Given task:
Count the lines in the material below that contain the string "logo", and give only that number.

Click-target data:

## start

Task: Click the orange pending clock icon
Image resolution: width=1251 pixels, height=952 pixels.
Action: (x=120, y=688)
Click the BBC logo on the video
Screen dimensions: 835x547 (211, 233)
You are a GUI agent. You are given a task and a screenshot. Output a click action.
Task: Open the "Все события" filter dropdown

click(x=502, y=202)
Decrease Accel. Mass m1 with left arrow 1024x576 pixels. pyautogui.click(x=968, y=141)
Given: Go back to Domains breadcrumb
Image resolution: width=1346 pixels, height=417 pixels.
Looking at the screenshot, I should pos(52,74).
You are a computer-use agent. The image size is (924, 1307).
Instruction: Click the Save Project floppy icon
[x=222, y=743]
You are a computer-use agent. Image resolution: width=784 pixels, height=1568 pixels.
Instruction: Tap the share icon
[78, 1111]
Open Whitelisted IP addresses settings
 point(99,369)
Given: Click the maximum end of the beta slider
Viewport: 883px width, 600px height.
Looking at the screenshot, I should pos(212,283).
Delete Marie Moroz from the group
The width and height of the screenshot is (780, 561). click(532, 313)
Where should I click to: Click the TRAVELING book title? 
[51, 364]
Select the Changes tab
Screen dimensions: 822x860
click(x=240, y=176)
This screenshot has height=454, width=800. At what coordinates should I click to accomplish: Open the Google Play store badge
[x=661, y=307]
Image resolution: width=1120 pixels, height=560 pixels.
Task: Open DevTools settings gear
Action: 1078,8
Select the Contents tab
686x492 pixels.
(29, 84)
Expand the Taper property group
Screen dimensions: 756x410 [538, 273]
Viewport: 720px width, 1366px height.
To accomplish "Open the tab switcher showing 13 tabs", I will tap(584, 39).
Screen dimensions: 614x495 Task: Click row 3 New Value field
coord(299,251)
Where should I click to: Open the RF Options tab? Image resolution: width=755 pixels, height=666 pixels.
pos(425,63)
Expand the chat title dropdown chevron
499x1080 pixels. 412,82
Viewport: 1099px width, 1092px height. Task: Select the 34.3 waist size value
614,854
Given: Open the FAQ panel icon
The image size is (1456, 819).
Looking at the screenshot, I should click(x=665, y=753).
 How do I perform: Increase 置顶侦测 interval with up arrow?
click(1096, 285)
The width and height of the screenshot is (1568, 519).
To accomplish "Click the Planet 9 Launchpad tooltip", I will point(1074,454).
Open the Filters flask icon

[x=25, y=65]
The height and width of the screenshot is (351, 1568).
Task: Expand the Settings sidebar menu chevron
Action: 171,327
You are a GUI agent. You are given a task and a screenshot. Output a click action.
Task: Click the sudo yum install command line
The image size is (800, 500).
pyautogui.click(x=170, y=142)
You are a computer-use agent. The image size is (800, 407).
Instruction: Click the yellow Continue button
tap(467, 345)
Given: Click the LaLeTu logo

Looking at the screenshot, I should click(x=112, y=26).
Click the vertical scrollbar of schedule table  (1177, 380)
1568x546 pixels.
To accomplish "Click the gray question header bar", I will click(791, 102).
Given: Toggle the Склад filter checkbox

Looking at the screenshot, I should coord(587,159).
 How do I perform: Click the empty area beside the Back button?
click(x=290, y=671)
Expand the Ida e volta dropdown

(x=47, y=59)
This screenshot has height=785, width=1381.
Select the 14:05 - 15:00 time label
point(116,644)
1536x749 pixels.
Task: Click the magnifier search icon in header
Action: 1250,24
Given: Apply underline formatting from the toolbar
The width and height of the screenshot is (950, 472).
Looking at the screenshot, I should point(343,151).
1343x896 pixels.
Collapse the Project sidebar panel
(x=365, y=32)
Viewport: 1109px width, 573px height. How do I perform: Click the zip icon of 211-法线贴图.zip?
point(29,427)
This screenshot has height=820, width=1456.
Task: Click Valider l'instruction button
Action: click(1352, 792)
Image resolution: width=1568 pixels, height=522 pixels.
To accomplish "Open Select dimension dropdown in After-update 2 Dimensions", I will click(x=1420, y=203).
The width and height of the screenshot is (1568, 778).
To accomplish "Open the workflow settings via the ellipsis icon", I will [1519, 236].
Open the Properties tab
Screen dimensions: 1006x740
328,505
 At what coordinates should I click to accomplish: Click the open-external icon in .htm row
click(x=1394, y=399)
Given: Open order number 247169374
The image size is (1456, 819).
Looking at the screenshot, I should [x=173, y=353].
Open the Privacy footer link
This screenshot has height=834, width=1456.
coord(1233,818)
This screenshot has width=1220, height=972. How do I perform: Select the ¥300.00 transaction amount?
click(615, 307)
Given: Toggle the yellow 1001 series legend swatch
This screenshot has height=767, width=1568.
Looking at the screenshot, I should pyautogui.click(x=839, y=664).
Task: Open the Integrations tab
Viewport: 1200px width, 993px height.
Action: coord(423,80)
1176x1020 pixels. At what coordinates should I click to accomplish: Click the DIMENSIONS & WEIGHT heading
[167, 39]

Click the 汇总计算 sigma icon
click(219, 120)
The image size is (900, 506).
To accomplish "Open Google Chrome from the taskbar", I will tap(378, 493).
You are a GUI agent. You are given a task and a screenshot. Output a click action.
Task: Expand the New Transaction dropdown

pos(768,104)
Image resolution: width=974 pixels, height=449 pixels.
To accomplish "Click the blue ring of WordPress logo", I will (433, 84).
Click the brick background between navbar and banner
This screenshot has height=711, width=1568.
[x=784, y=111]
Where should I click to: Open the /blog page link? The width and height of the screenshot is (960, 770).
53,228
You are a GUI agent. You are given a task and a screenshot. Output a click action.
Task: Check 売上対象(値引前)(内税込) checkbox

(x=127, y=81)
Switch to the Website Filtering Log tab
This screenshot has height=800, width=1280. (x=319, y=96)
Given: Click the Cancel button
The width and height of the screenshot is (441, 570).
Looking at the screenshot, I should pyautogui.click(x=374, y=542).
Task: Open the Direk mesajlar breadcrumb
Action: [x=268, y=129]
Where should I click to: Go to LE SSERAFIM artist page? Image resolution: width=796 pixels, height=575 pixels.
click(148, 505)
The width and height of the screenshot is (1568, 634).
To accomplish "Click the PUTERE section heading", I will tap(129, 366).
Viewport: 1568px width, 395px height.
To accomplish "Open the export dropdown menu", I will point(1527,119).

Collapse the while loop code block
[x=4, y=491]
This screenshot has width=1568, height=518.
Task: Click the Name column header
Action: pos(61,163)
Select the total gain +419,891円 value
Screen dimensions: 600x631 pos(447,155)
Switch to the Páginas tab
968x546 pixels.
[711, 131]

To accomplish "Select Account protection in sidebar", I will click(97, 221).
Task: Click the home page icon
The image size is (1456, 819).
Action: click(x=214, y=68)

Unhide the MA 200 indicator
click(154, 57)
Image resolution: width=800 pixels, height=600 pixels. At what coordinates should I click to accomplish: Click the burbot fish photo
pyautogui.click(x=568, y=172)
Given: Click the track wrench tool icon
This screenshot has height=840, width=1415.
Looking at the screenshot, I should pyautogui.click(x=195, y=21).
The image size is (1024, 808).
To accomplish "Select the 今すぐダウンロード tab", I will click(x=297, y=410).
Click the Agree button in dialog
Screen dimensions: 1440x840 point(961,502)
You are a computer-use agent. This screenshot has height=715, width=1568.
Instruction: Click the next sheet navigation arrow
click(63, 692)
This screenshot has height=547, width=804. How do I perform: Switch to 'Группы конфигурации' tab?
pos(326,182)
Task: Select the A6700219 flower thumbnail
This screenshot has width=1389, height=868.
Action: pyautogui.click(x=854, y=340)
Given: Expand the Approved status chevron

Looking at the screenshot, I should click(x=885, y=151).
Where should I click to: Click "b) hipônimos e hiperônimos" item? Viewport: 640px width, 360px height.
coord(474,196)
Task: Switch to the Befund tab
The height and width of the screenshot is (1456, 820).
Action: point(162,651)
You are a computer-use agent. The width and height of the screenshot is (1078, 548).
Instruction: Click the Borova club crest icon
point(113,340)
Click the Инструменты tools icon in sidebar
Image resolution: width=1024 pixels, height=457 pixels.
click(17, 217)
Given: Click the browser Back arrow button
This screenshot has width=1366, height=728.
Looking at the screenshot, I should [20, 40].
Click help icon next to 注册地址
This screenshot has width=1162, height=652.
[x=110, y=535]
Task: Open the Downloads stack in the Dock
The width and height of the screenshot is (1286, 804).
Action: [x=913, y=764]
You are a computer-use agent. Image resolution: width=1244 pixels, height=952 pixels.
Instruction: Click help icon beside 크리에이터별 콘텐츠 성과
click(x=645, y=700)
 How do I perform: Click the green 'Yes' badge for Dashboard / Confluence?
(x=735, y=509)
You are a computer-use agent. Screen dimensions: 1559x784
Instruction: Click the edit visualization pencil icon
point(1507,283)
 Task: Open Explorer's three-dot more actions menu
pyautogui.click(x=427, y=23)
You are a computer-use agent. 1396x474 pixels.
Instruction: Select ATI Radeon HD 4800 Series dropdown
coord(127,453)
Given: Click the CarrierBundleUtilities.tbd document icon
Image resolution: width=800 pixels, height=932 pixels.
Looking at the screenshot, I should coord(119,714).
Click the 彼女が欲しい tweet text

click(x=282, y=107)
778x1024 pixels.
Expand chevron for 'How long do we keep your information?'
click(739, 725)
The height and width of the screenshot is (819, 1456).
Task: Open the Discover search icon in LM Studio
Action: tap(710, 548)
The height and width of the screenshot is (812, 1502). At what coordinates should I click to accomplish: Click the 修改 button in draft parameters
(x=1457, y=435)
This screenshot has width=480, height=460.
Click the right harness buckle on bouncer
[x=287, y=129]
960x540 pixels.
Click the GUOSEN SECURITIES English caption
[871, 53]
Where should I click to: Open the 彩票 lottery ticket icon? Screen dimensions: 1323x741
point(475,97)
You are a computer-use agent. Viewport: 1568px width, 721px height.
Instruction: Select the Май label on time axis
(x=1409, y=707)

## end

Exercise answer:
3